| ------------Construits 
        après la Première Guerre mondiale, deux ascenseurs dressaient 
        leur fine silhouette entre le bleu des eaux du port et l'amphithéâtre 
        de la ville blanche. Accoudés au bastingage des paquebots en approche, 
        leurs passagers éblouis admiraient ces deux édifices, figures 
        de proue élancées, prenant appui sur les boulevards et sur 
        les quais. -----------Le 
        premier toujours situé en face du square Bresson devenu Aristide 
        Briand, desservait la gare d'autobus du bastion central et celle des CFA.
 -----------Le 
        second en face du Café de la Bourse permettait d'accéder 
        à la Pêcherie et au Rowing Club. Ils étaient tous 
        les deux appréciés des sportifs, des voyageurs, des promeneurs 
        familiers du port, des touristes étrangers ainsi que des navigateurs 
        en escale. Construits par la Société des ascenseurs Otis 
        au début des années vingt, ils étaient gérés 
        par la CFRA. Un receveur, coiffé d'une chéchia, sacoche 
        de cuir en bandoulière, crayon surmonté d'un bout de tuyau 
        en caoutchouc dans une main, planchette de tickets dans l'autre, percevait 
        le prix et assurait, à la main, la fermeture des doubles portes 
        métalliques à claires-voies avant d'actionner le levier 
        de commande du rhéostat. Les travailleurs du port n'utilisaient 
        pas ces deux ascenseurs. Partant très tôt, certains dès 
        4 heures du matin, à une heure où ils n'étaient pas 
        encore en service. Partageant une même pauvreté acceptée, 
        calfats, dockers, lamaneurs, pêcheurs, scaphandriers, préféraient 
        de loin les escaliers ou la rampe de la Pêcherie. Saluant au passage 
        d'un salam, d'un buenos lias ou d'un buono jomo, les garçons des 
        restaurants spécialisés " poissons ", " Cassar 
        " et " Azzopardi " ou ceux du magasin d'articles de pêche, 
        tous trois situés sur la rampe de la Pêcherie sous la mosquée 
        Djemaâ ed J'did. En 1930, à l'occasion des cérémonies 
        du centenaire, les deux ascenseurs furent entourés de milliers 
        d'ampoules électriques du plus bel effet nocturne.
 -----------En 
        1943, à la suite d'une quarantaine de bombardements aériens, 
        l'ascenseur de la Pêcherie fut détruit afin de supprimer 
        un point de repère aux appareils ennemis visant le port en piqué. 
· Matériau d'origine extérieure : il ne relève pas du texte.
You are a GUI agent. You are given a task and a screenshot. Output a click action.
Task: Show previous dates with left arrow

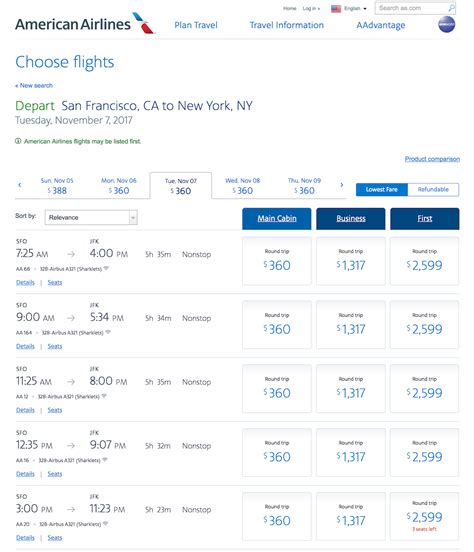[x=20, y=185]
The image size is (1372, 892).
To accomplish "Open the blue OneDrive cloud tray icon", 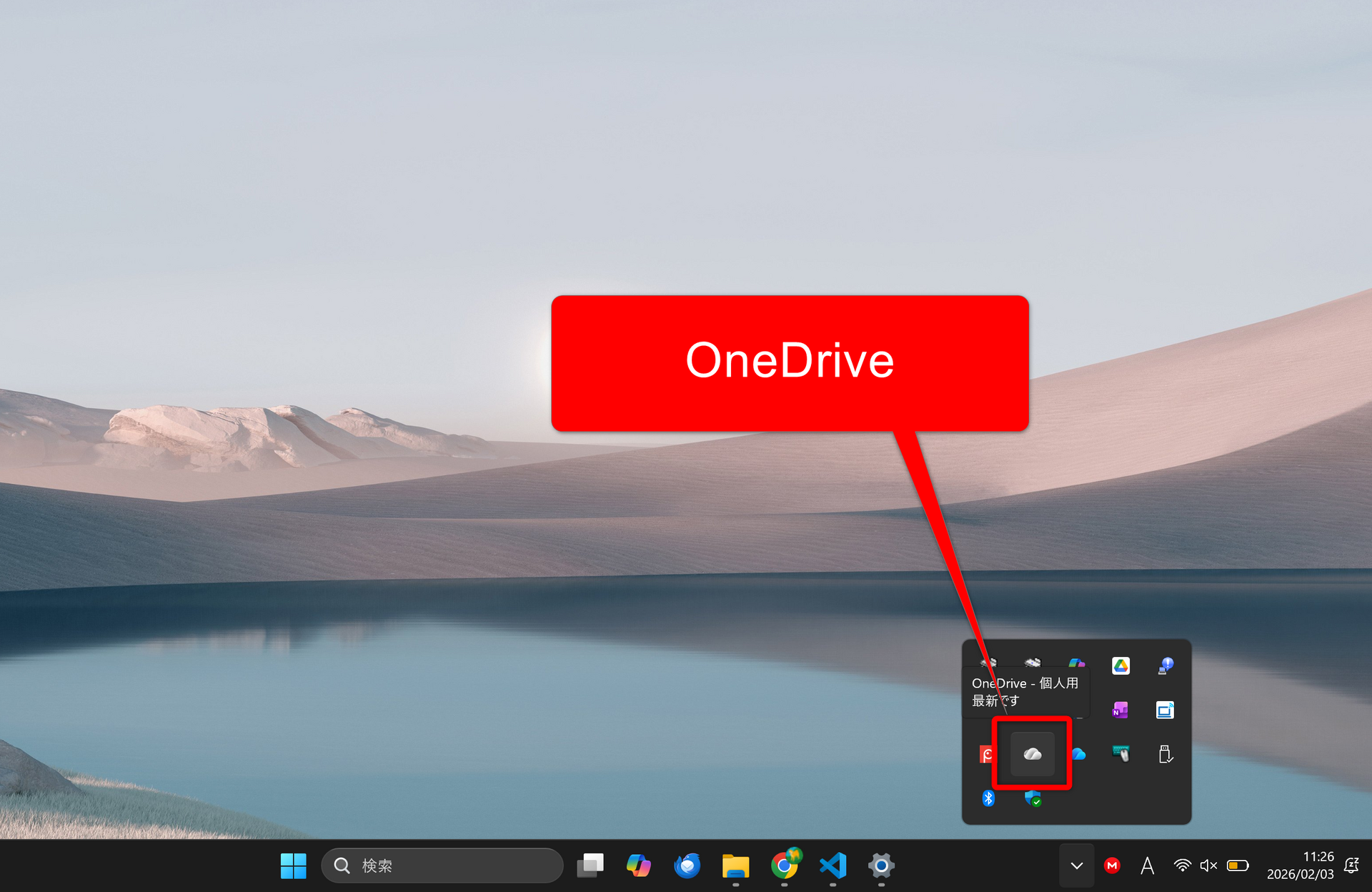I will (1078, 754).
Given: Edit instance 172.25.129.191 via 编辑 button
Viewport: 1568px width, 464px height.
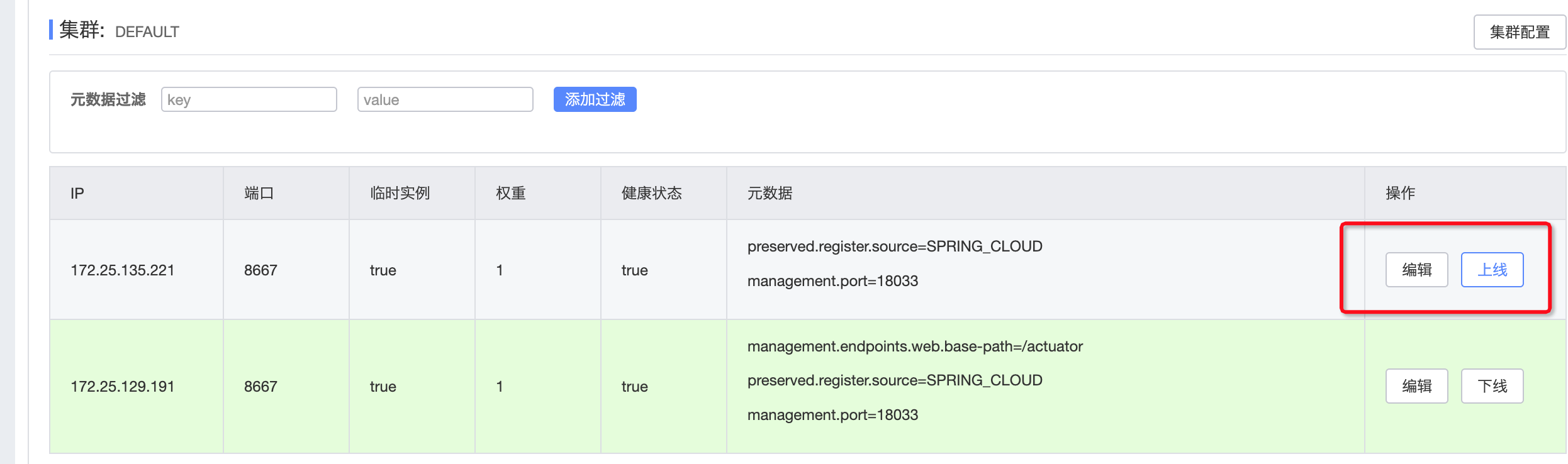Looking at the screenshot, I should [1416, 386].
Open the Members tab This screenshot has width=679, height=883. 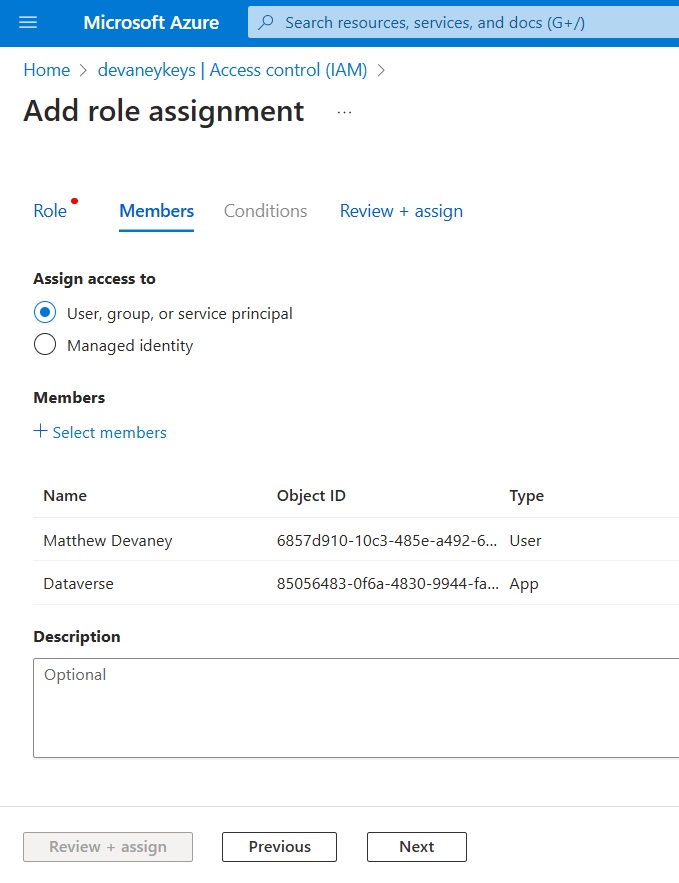pyautogui.click(x=157, y=211)
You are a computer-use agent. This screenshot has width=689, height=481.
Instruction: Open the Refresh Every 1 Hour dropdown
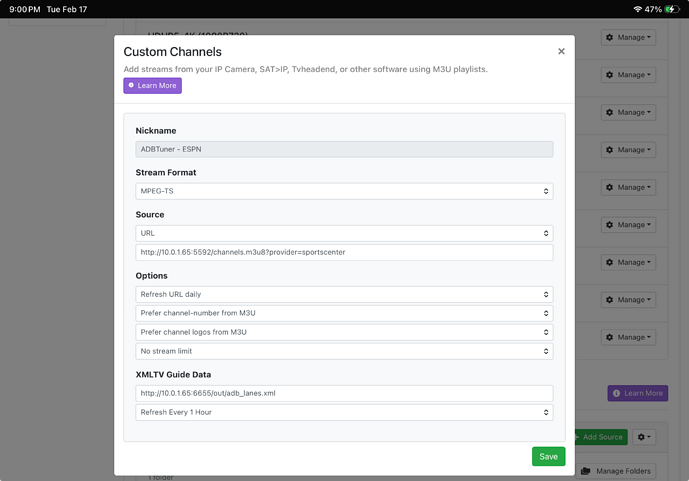click(344, 412)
        Cette destruction eut lieu presque en même temps que celle de la 
         
          colonne (Bailloud) du Fort 
        l'Empereur érigée à la mémoire 
        de l'Armée d'Afrique. Il n'est hélas pas possible d'en fixer 
        la date, en raison de la censure et de l'absence de nombreux Algérois 
        engagés sur le front de Tunisie.
 -----------En 
        dépit de son absence, l'ascenseur de la Pêcherie est toujours 
        présent dans la mémoire du port d'Alger, au même titre 
        que d'autres hauts lieux de la ville blanche, comme la Brasserie de la 
        Bourse et les immeubles de la place du Gouvernement.